Mignon Faget's work at French Quarter museum

NEW ORLEANS (AP) - Mignon Faget has told this story before. But it still makes her chuckle. "It's true," she said with a soft laugh. "I melted down the bonbon dishes."
It was back in 1970, when Faget was making a name for herself as a clothing designer. She had the idea to make a silver belt buckle in the shape of a sand dollar she'd found on a Gulf Coast beach. So she melted down some sterling bonbon dishes she'd received as a wedding gift.
"That first belt buckle was an experiment," Faget said. "I thought the sand dollar had such beautiful characteristics. When it turned into silver, it lost its association with what it was and became something else entirely. Something new. That appealed to me.
"With jewelry, there's this lasting quality," she continued. "With clothing, last year's dress is over with. With jewelry, it's still relevant year after year."
Relevance is an interesting topic. Faget has never lost it, in 40 years of designing and selling jewelry in New Orleans.
Now 76, she sits atop a glittering mini-empire of silver, gold and gemstone jewelry: 90 employees, four stores, a foundry, a Magazine Street bank-building-turned-home-office and an ardent fan clubs.
"A piece from (Mignon Faget) is as much a must for a New Orleans lady as a Tiffany piece is for an NYC one," cites a Frommer's travel guide.
As if to prove that point, Mignon Faget - the company, not the person - has a Facebook page with more than 7,100 friends.

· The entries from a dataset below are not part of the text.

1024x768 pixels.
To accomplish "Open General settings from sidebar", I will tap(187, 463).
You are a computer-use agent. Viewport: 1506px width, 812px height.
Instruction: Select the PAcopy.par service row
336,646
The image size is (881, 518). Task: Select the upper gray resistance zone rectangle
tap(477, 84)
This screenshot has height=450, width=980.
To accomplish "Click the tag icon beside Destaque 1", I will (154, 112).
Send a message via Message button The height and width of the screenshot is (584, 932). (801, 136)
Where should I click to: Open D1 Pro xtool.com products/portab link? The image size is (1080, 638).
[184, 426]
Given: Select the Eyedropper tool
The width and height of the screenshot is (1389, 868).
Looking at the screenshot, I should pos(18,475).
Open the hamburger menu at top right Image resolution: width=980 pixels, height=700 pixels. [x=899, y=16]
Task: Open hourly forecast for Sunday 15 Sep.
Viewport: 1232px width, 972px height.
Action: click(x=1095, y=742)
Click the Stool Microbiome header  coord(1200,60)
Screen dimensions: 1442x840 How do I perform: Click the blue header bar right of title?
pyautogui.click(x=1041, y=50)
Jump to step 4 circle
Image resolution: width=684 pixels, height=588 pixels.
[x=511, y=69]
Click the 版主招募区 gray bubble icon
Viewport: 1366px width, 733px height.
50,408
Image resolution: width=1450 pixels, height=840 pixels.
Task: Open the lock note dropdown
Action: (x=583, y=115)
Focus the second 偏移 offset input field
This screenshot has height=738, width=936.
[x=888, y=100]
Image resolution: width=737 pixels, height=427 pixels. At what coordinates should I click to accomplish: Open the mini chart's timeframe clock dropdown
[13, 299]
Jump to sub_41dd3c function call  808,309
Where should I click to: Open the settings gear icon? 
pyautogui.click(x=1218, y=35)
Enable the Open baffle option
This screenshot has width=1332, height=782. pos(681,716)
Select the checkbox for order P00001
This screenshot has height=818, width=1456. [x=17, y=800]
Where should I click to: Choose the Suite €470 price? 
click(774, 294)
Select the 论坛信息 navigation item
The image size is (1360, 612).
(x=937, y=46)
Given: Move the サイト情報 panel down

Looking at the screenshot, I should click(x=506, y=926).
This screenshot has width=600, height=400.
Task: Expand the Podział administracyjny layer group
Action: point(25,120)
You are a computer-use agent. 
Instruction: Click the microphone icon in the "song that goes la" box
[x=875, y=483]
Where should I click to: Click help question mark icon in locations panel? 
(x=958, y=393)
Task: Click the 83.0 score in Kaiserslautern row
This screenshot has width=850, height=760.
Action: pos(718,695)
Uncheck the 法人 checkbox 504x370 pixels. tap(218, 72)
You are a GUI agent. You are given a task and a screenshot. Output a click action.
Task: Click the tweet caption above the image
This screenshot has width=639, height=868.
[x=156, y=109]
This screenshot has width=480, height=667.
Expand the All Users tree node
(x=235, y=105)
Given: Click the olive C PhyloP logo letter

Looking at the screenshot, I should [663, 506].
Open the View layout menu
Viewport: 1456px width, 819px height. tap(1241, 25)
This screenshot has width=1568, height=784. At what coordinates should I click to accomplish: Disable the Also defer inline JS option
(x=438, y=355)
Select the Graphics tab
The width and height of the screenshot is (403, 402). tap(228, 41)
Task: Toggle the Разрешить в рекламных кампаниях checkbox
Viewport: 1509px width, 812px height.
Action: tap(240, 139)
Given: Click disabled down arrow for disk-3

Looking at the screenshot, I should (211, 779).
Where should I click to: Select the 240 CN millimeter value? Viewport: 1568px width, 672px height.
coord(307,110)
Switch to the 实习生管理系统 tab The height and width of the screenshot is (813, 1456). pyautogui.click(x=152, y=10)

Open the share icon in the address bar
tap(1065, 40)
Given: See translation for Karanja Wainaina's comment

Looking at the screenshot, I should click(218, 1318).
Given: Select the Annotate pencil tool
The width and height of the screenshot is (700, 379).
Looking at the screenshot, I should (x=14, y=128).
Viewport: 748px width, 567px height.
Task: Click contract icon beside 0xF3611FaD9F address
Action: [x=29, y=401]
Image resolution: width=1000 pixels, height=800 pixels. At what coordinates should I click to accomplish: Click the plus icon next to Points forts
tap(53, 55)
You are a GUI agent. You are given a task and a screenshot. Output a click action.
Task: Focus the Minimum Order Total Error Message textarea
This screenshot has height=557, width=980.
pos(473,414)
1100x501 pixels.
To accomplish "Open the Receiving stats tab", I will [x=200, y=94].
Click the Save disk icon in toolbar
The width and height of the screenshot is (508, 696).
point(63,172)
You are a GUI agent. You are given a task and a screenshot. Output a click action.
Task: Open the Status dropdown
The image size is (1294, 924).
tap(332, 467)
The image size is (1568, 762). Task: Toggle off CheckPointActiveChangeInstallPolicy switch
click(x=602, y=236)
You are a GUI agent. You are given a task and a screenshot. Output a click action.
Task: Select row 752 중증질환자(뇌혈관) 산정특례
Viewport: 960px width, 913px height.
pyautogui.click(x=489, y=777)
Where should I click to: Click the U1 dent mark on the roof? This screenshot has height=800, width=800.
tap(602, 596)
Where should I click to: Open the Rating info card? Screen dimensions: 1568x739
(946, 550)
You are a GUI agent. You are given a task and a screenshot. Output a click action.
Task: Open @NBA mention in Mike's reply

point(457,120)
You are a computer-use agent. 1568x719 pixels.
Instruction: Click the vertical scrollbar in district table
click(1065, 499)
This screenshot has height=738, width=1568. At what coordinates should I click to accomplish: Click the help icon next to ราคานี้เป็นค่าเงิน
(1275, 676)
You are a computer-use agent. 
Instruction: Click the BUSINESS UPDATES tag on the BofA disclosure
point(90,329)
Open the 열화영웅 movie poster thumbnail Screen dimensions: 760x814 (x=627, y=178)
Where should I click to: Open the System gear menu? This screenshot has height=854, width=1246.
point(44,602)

Such a following is testament to many things. Talent, of course. But New Orleans has lots of talented jewelry artists. None have come close to Faget's fame.
After the city was nearly washed away with the Katrina levee failures, there was hardly a female (or male) earlobe, wrist or finger around town that didn't sport one of Faget's stylized fleurs-de-lis.
So what is it that makes her work such an indelible part of local culture? It's hard to quantify, but the Historic New Orleans Collection has made a fascinating and comprehensive attempt in the new 40-year retrospective exhibit "Mignon Faget: A Life in Art and Design," which runs through Jan. 2.
The exhibit fills four rooms with more than 700 items, from Faget's childhood to her early work as a clothing designer to her most recent jewelry collections. Several pieces will be new to even her most devoted collectors.
There are private commissioned items - including a stunning vermeil, red tiger's eye, garnet and braided cord collar - scads of black and white photographs from her youth, and a small assembly of Faget's late '60s and early '70s dresses, studded vests and gaucho pants, all so fabulously funky they looked ripped from a revival of the musical "Hair."
The dress that launched Faget's fashion career - a short, white sailcloth shift with hand-blocked sea-shell pattern on the hem and tie closures at the back, made in 1968 - is remarkably of-the-moment, even more than four decades later.
Tacked behind glass, the jewelry on display ranges from intricate studies on the botanical details of corn to the decorative cornices of New Orleans architecture to the playful silhouettes of animal crackers.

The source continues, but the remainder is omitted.